━━ The data
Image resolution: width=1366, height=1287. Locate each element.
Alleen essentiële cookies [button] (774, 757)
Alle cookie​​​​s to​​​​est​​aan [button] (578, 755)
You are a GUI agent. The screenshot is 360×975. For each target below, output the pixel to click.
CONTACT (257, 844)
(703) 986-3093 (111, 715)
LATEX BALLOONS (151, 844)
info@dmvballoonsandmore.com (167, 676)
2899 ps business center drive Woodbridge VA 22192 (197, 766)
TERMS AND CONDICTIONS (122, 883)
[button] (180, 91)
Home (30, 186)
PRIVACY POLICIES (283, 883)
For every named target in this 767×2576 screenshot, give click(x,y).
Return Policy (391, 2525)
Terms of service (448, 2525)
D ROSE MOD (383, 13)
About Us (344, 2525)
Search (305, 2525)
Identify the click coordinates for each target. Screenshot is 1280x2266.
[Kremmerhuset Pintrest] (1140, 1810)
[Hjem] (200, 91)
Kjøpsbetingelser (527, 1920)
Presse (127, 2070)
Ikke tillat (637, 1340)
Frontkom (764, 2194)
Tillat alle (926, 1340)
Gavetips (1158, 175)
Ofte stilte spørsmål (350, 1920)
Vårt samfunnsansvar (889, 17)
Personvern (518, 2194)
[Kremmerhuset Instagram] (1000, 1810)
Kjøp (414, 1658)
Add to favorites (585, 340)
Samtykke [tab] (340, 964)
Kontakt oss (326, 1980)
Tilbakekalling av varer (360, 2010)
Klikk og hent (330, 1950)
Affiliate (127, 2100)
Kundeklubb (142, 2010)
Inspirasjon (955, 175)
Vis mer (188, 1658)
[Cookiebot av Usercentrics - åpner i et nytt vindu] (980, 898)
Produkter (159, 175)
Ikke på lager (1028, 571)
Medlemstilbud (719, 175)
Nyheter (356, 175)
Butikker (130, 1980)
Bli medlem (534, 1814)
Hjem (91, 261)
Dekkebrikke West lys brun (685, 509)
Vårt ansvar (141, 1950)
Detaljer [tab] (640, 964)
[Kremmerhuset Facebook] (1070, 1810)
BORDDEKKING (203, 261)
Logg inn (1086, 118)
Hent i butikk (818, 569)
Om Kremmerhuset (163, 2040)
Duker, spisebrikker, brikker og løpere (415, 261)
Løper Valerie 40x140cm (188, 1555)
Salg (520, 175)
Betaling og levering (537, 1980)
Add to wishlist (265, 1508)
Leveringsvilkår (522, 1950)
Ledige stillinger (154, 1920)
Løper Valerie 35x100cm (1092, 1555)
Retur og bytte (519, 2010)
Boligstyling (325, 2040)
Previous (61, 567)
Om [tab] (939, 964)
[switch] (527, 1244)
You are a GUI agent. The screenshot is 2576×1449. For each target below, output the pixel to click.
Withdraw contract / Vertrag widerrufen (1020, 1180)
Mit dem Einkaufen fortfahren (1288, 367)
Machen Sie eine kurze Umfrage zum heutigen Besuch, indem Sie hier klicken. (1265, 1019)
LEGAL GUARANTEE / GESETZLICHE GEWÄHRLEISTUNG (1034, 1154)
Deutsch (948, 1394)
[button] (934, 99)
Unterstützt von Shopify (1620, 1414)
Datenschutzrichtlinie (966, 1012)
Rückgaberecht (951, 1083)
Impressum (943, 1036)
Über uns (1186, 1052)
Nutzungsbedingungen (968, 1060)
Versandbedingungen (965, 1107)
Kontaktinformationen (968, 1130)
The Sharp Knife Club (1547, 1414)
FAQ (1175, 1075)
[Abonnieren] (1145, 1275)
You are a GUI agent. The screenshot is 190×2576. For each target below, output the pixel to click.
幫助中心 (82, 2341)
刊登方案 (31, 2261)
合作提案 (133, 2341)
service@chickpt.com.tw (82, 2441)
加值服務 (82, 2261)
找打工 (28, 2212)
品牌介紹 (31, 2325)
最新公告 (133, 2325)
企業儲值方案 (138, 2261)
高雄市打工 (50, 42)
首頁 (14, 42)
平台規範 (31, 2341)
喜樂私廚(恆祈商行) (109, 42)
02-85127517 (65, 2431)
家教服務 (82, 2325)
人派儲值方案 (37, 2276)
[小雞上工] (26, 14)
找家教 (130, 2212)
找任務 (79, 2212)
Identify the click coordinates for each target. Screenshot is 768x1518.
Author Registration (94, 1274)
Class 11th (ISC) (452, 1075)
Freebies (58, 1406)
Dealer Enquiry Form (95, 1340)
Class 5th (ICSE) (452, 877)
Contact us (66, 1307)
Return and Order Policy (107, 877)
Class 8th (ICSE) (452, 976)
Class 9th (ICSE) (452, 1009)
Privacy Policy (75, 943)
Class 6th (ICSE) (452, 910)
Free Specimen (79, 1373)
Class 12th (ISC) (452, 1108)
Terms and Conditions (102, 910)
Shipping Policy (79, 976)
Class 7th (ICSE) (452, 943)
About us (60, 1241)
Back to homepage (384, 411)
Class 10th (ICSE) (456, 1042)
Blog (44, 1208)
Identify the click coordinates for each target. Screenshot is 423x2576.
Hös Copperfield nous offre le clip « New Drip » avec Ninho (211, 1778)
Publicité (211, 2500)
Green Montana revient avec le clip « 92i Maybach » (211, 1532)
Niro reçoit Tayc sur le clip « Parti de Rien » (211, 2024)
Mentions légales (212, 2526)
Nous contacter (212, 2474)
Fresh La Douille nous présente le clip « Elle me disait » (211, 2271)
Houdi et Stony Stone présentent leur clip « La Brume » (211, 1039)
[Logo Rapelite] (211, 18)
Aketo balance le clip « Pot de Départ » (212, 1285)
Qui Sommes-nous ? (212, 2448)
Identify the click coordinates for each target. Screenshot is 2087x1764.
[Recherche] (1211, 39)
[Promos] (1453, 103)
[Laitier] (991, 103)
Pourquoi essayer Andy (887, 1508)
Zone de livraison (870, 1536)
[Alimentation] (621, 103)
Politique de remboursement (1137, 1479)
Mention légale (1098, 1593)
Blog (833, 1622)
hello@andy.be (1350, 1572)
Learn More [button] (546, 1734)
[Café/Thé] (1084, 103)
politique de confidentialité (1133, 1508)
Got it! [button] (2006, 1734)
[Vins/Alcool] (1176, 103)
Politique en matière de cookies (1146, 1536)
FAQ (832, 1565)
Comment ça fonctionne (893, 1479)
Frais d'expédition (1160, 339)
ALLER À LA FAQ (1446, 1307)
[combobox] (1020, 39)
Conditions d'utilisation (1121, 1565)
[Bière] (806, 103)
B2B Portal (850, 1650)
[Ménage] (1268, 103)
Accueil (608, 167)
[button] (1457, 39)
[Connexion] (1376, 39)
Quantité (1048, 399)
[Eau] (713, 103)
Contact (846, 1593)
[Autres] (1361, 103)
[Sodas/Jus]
━━━━
**Task item**
Search the entries above for the string "Return". Copy each line in which it appears.

**Response area**
Return Policy (391, 2525)
Return and Order Policy (107, 877)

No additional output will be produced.